Best way to inject Azure KeyVault into a ASP.NET Web Site?

Question

I inherited an old pre-project style ASP.NET Web Site (where you just open a folder, no solution file). I was able to convert that to the slightly newer ASP.NET Web Site template so now I have solution file. (I did attempt to convert to a Web Application after that but it went horrifically bad - seems like it would need a re-write unless I messed up which is always possible).

We are migrating this app to be deployed via Azure DevOps Pipelines, and I'm a bit stuck on how to handle secrets (specifically connection strings). We already have Key Vaults set up for other apps and it all works well, but Web Site template has no nice integration like the Web Application template does.

Now, I could just put placeholders in the web config and use the pipeline to replace the values with Key Vault which would work just fine, but then local development wouldn't be very easy (they'd have to copy/paste a local web config I suppose each time).

Anyone done this successfully with Web Site, or am I just trying to make something work with an old tech that was never ment for it?

Thanks!

Answer 1

Though Replace token method is very convenient and easy to use in Azure devops pipeline, as what you mentioned, it leads many trouble to other developer work (especially for the local develop).

Why not consider to use File transformation task to do this transformate work? This task has one feature variable substitution can let you avoid to any format changes on config file. Just need define corresponding variables which will replace into the config file.

---

Let me take one example to explain this, below is a simple web.config file sample:

<?xml version="1.0" encoding="utf-8"?>
<configuration>
  <configSections>
    <section name="apiConfig" type="System.Configuration.NameValueSectionHandler, System, Version=1.0.5000.0, Culture=neutral, PublicKeyToken=b77a5c561934e089" />
  </configSections>
  <apiConfig>
    <add key="ClientBasetUrl" value="http://localhost:4200" />
  </apiConfig>
  <system.web>
    <compilation debug="true" targetFramework="4.6.2">
      <assemblies>
        <add assembly="System.Net.Http.WebRequest, Version=4.0.0.0, Culture=neutral, PublicKeyToken=b03f5f7f11d50a3a" />
      </assemblies>
    </compilation>
    <httpRuntime targetFramework="4.6.1" maxRequestLength="20480" />
  </system.web>
</configuration>

Now I need replace the ClientBasetUrl value: http://localhost:4200 to http://localhost:8080.

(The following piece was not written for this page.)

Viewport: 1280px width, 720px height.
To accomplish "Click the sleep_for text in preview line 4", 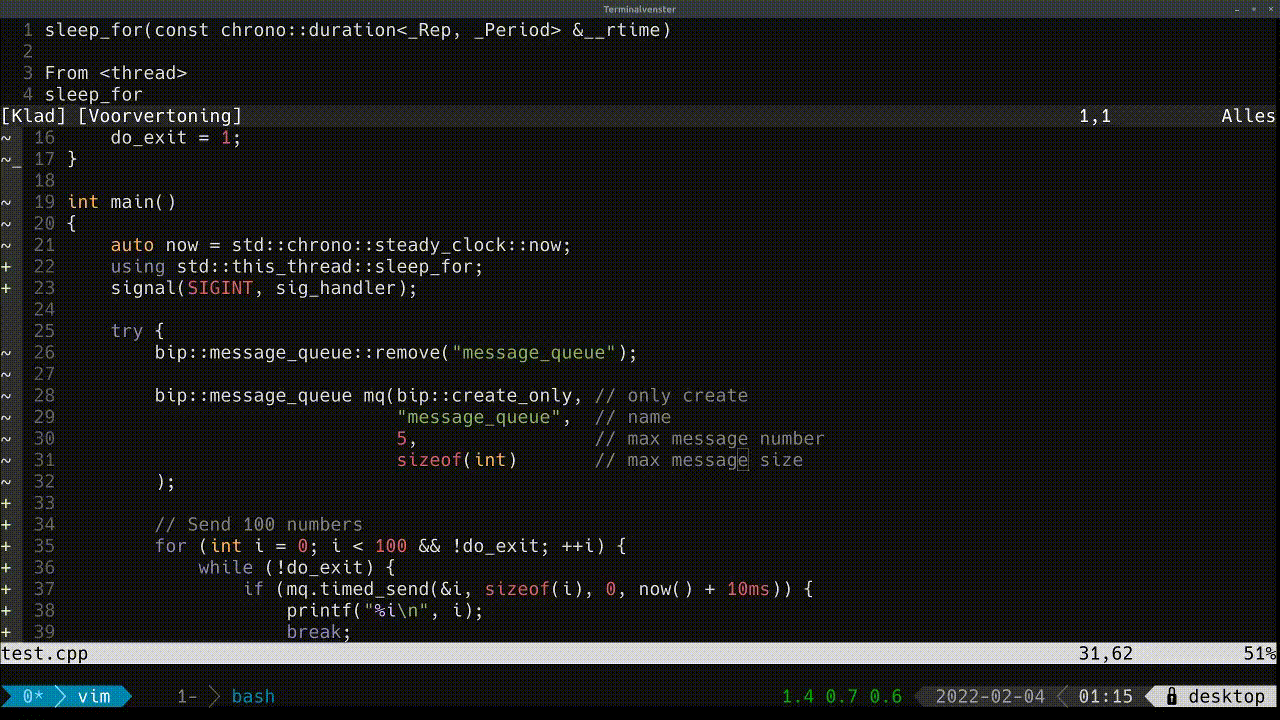I will 94,95.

1) Since what you concerned is combine Azure Key Vault with Asp.net web application, just go and create one secret ClientBasetUrl into Azure key Vault, and its value is http://localhost:8080.

2) Connect Azure key vault into azure devops pipeline.

3) Here is the key step: Do configure the File Transform task.

steps:

- task: FileTransform@2

  displayName: 'File Transform with Variable: '

  inputs:

    folderPath: '$(System.DefaultWorkingDirectory)'

    xmlTargetFiles: MonoApp.config //Here put your config file name that relative to the root folder

Then you will see the replace are finished successfully after this task ended.

You can see I don't need do any syntax change to my config file, just need store corresponding variables in Azure key vault and ensure they can be downloaded during the pipeline running.

Also, it can make me go very smoothly on my local develop work.